Oysa şu an çok farklı bir tablo ile karşı karşıyayız. AKP askeri vesayeti geriletmek ve gayrı meşru hale getirmekle yetinmedi. Türk milliyetçiliğini ve otoriter laikliği de meşruiyet zemininin dışına itti. Eski sistemin son kalesi olan yargı ile de şu günlerde uğraşıyor ve onu da 'normalleştirmek' üzere adımlar atıyor. Bu reform çabası son dönemde bir kavgaya dönüştü, çünkü yargı eski gücünü korumak üzere direndi. Unutmamak lazım ki askeri bir darbenin olanaksız hale geldiği ve cumhurbaşkanlığı makamının da kaybedildiği bir ortamda yargı eski sisteme dönebilmenin tek aracı konumunda. Bütün bunlara yargı üzerinden hükümeti devirmeyi hedefleyen 17 Aralık girişimini de eklediğimizde ortaya epeyce karmaşık bir mücadele alanı çıkıyor.
Bu çetin kavgada hükümetin yargıya müdahale ettiği ve yargının bağımsızlığını ihlal ettiği örnekler de oldu… Batılıların büyük çoğunluğu bunu kuvvetler ayrılığı ilkesine aykırı, kabul edilemez bir hamle olarak değerlendiriyorlar. Ne var ki bunu öne sürebilmek için yargının rolünün ve işlevinin 'normal' bir demokrasideki gibi olması lazım. Diğer bir deyişle yargının demokratik mekanizmanın hakemliğini yapacak ölçüde 'tarafsız' olması gerek. Nitekim tarafsız olmayan, ideolojik kaygılarla davranan ve güç peşinde olduğu için hükümetle savaş halinde olan bir yargının bağımsızlığını savunmak epeyce kuşku çekiyor.
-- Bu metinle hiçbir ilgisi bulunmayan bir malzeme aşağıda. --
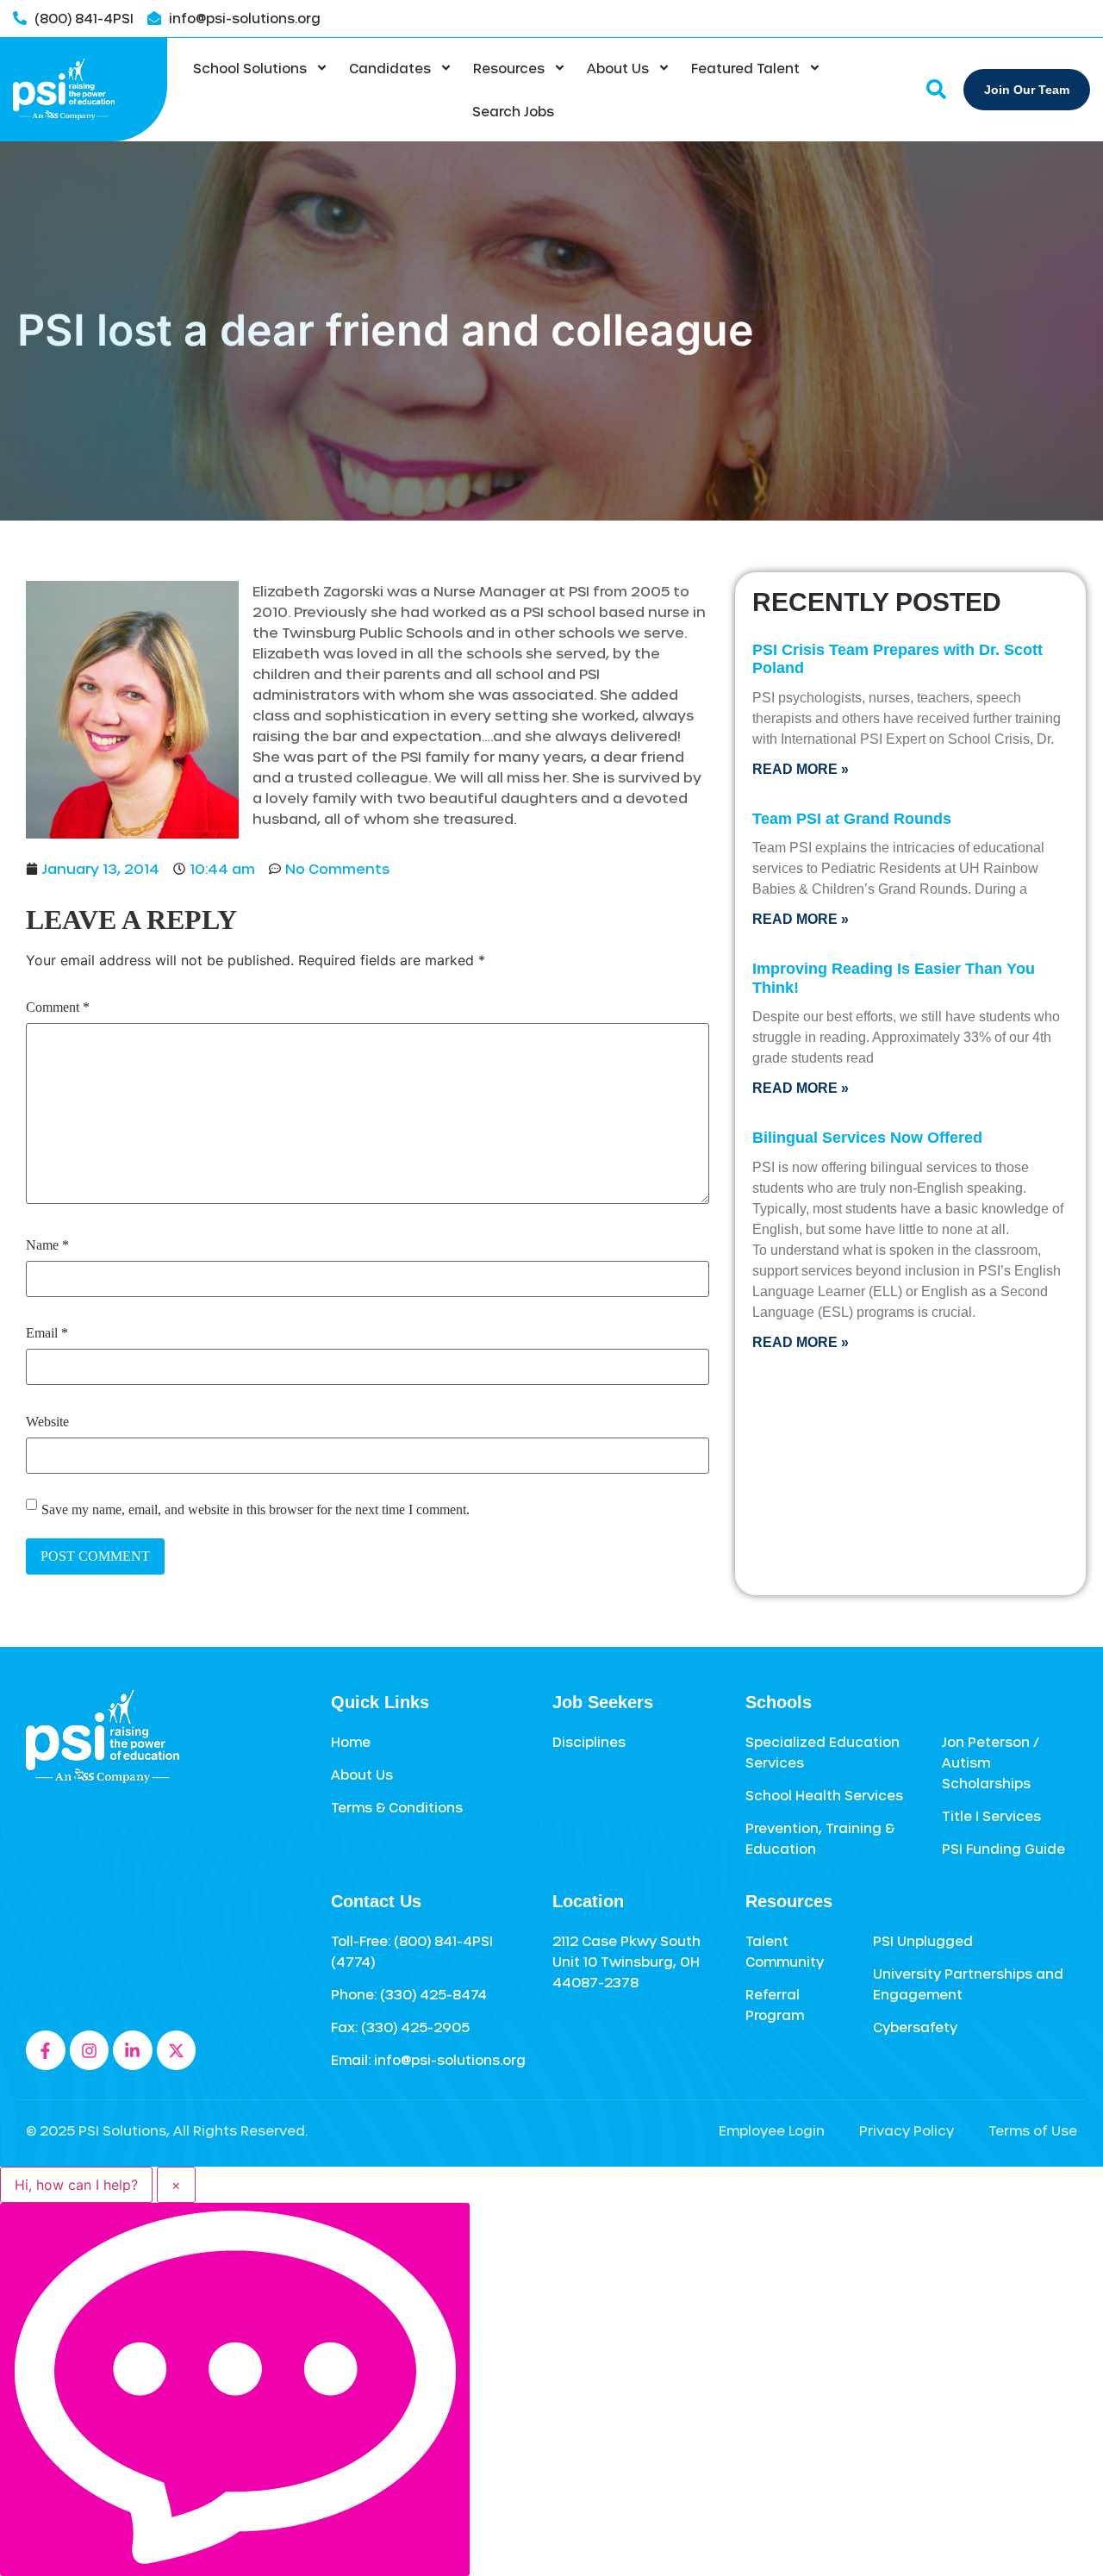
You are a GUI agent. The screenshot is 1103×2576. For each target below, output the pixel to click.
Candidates (390, 68)
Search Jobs (513, 111)
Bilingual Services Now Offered (867, 1137)
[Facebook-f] (45, 2050)
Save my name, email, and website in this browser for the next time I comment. (255, 1510)
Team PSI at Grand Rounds (851, 818)
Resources (509, 68)
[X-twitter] (176, 2050)
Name (47, 1245)
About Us (618, 68)
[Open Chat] (235, 2389)
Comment (58, 1007)
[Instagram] (89, 2050)
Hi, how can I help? (76, 2184)
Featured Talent (745, 68)
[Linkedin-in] (133, 2050)
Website (47, 1422)
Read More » (800, 769)
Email (47, 1333)
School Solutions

Unutmamak lazım ki demokrasilerde yargının 'bağımsızlığından' söz edildiğinde onun 'işlevsel' bağımsızlığı anlaşılır. Yani yargının karar verirken, tutum alırken bağımsız davranabilmesi… Yoksa 'yapısal' bağımsızlığı değil. Birçok gelişmiş demokraside adalet bakanlığı bir başsavcılık müessesesidir ve yüksek yargı mensuplarının büyük çoğunluğu da parlamento ve hükümetler tarafından atanmaktadır. Oysa Türkiye'de yargı tamamen halkın tercihleri ve denetiminin dışında duruyor ve 'bağımsızlık' diye de bu durum savunuluyor. Batılı siyasetçiler ve kurumlar bu antidemokratik durumu 'demokrasinin gereği' olarak görebiliyorlar. Türkiye'deki hükümet ise bu ülkenin 'demokrasi öncesi' yapısını Batıya anlatmakta aciz kalıyor ve Batıdan gelen eleştirileri de birer kötü niyet belirtisi olarak okuyor.
Mesele Türkiye'de yargının bir vesayet müessesesi olması, devletçi merkezin bekçiliğini yapmasıdır. Eğer bir gün demokrasi diye bir rejim olacaksa, bunun asgari koşulu vesayet üretmeyen bir merkezin oluşması ve yargının demokratikleşmesi olacak.